Records drawn from a dataset:
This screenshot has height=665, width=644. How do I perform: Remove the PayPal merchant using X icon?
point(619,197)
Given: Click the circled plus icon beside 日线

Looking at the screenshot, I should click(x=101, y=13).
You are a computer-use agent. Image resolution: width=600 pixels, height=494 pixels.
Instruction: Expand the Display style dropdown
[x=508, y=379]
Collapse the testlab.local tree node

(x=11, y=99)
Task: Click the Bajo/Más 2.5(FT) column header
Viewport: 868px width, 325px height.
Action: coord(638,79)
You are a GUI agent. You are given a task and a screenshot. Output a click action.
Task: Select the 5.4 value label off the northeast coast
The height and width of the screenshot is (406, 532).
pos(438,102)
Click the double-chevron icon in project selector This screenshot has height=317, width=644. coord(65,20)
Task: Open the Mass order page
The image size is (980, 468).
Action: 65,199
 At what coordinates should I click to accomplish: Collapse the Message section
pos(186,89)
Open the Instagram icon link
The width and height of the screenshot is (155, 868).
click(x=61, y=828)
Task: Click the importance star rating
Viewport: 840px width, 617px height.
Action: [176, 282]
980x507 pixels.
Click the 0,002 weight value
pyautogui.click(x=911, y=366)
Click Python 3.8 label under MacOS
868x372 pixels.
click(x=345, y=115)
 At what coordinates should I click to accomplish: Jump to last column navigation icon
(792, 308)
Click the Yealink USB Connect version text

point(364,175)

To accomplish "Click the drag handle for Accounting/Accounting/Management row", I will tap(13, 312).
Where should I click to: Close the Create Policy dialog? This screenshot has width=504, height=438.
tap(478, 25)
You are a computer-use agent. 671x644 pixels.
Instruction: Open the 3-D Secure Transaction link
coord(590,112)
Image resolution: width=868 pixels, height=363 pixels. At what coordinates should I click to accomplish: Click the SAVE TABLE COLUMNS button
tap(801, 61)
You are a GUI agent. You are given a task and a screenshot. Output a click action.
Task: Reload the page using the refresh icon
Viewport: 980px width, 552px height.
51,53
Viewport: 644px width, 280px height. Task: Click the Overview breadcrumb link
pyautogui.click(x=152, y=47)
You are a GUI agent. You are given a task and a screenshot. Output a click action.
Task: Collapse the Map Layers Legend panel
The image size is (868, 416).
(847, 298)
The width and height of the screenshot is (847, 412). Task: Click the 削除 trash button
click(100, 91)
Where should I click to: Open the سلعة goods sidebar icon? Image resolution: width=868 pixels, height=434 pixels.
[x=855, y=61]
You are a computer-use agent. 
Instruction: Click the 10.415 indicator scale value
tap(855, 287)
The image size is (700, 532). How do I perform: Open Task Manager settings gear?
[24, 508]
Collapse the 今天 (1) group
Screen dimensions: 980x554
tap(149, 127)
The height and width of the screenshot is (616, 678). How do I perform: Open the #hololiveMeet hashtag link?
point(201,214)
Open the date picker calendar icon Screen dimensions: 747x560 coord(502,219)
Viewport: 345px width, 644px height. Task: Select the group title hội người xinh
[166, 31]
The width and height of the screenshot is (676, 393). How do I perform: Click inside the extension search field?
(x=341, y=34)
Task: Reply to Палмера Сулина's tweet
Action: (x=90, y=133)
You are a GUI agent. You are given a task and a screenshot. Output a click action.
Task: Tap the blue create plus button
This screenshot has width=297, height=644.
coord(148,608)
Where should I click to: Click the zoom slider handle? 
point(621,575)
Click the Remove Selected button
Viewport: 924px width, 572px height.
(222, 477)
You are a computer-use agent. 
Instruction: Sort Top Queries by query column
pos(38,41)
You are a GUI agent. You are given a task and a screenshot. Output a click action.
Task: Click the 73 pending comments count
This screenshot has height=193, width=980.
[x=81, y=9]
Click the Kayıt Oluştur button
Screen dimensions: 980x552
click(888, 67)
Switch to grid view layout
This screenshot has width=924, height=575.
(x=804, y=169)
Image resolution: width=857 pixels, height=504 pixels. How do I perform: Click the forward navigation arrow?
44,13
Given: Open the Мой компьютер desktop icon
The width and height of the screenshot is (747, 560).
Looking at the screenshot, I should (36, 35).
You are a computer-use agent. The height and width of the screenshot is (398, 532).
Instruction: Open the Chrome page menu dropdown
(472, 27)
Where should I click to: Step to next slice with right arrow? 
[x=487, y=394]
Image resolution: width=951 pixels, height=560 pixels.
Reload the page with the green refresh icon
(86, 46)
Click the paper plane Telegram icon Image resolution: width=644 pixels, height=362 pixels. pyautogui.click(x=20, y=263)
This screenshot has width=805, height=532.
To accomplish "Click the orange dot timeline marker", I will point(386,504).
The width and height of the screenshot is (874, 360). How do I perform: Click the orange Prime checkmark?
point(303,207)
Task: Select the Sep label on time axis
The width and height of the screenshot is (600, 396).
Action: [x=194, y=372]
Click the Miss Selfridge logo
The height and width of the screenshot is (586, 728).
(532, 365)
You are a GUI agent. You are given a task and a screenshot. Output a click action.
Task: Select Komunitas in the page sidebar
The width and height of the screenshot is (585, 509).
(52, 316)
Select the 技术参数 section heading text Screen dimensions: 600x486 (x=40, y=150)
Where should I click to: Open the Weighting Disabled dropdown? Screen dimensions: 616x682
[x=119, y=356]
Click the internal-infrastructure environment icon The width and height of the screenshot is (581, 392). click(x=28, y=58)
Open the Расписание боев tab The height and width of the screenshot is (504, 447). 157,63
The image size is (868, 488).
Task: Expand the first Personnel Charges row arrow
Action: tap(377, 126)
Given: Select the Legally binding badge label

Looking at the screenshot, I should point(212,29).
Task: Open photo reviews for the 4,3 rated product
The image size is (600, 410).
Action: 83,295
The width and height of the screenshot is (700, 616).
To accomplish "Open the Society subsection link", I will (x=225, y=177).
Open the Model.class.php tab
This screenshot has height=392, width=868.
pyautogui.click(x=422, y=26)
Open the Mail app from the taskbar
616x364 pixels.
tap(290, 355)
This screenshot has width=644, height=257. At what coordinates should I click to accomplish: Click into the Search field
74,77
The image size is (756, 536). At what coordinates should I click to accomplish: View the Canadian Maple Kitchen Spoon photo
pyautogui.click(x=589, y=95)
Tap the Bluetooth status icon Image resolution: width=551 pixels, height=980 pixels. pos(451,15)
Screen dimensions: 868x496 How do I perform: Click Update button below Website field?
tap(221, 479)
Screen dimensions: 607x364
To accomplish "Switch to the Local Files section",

YOUR INSTRUCTIONS:
Find and count the lines of the data that include the string "Switch", and report that figure by itself.

ANSWER SECTION:
2